Will he be found? Will he be launched despite his crippling
fear of heights? Will he be dangling outside the command module from
the open door while the countdown is in its final seconds? Will the
zaniness of zero-gravity make Knotts's character accidentally unspool
the reel-to-reel tape with the reentry sequence on it? [1] Will our
intrepid average-naut re-spool it while mixing it with peanut butter and
crackers for some reason? Will the kiddie-ride spiel turn out to be
just perfect for timing the most on-target reentry in history? [2] Are
you nine years old, wildly enthusiastic to watch anything with a space capsule in it,
and trying to pass a rainy Saturday afternoon in 1969?
[1] Incidentally apparently proving the capsule was not ready
for prime time, I'd think, although that goes unmentioned.
[2] Based on sci.space.history discussions of the film, it's entirely the landing scene that people remember it for.
There's generous use of stock footage here, so there's some
fun to be had watching how many of the shots don't even vaguely match
up (and how the space capsule has a Tardis-like spaciousness compared
to the Apollo nosecone it's on).
And there's a fair amount of rocket-flight fan service, including
several scenes of Don Knotts tromping around Kennedy while the SA-500F
was on the launchpad. I imagine this must give us a way of dating when
that filming was done, although I don't know when it was at launch
complex 39-A (and, I assume, 39-B, though I don't actually know what its service life was like).
Anyway, Knotts's personal charm goes far, and Neilsen's carries
some of the rest of the way, but overall ... boy, I'd have loved this
when I was nine years old, but seeing it again might spoil fond memories
for those who were nine when they saw it.

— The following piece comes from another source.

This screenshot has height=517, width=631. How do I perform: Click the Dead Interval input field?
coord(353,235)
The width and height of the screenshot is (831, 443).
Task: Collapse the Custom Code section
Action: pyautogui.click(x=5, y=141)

Trivia: The word ``boondoggle'' came into existence in the late 1920s; the first published uses refer to the plaited lanyards created by Boy Scouts particularly at the 1929 World Jamboree of Scouts in England, one of which was presented to the Prince of Wales, and another which was presented to Lord Baden-Powell. Source: Webster's Dictionary of Word Origins, Editor Frederick C Mish.
Currently Reading: The Apollo Guidance Computer: Architecture and Operation, Frank O'Brien.